South Korea announced Friday it will accept U.S. beef, ending a two-year ban.
"The government of South Korea, through its Animal Health Committee and Ministry of Agriculture and Forestry has completed its own vigorous review of U.S. beef and found it safe," USMEF President and CEO Philip M. Seng says in a statement released in Seoul. South Korea banned U.S. beef after a case of bovine spongiform encephalopathy was found in a imported cow in December 2003. That year, South Korea was the third largest market for U.S. beef and beef variety meat exports at 246,958 metric tons valued at $815.8 million.
The agreement announced Friday limits U.S. imports to boneless beef from cattle under 30 months of age with specific risk materials, such as spinal cord and brain, removed in accordance to the USDA safety protocols. This excludes the highly lucrative beef short ribs markets. Only about 50% of the pre-BSE levels are included in the agreement, worth approximately $450 million.
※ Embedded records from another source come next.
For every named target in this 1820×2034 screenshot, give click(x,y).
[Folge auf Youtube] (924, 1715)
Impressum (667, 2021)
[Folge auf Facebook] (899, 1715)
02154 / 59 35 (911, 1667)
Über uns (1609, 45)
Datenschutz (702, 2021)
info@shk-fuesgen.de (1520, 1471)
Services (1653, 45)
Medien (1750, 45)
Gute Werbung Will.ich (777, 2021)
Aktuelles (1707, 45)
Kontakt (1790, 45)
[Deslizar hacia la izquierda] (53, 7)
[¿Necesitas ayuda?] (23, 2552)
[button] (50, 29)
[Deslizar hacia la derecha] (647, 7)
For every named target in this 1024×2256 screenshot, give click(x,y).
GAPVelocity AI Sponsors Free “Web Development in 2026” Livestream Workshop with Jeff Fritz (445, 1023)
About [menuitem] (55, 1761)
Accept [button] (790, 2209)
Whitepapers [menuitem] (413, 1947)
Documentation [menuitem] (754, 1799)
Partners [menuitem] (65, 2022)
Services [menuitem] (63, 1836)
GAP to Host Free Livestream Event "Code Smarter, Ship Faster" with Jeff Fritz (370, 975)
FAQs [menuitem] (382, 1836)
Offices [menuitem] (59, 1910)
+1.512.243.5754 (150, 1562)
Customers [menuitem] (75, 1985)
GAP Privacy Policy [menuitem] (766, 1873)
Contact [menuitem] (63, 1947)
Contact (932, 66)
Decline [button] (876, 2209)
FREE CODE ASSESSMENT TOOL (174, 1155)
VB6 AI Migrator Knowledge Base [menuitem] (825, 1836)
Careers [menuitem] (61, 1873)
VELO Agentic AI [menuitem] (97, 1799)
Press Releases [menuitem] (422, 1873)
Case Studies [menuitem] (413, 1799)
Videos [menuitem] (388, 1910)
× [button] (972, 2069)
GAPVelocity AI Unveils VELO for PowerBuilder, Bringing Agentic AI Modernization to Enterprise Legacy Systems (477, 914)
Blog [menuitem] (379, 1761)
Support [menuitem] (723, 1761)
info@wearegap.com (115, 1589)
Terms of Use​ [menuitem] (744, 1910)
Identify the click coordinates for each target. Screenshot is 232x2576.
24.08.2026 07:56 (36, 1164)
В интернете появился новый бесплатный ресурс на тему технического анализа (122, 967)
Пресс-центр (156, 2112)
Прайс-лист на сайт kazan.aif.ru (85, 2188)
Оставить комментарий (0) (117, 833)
Variety meat, which made up about 14% U.S. beef product exported to South Korea in 2003, is excluded. Other criteria apparently established in the agreement will be included in a new beef verification program. U.S. beef exports will likely arrive in South Korea in late March once the export verification program is finalized.
USMEF-Korea research shows South Korean traders, retailers and restaurants are ready to welcome back U.S. beef. The number of South Korean consumers who says they would buy U.S. beef has increased from 19% in February 2004 to 35% in July 2005.
"For nearly 18 years, South Korean consumers have appreciated the great taste, consistent high quality and great value they have found in U.S. beef. We look forward to the day very soon now when they will be able to have this experience again," Seng says.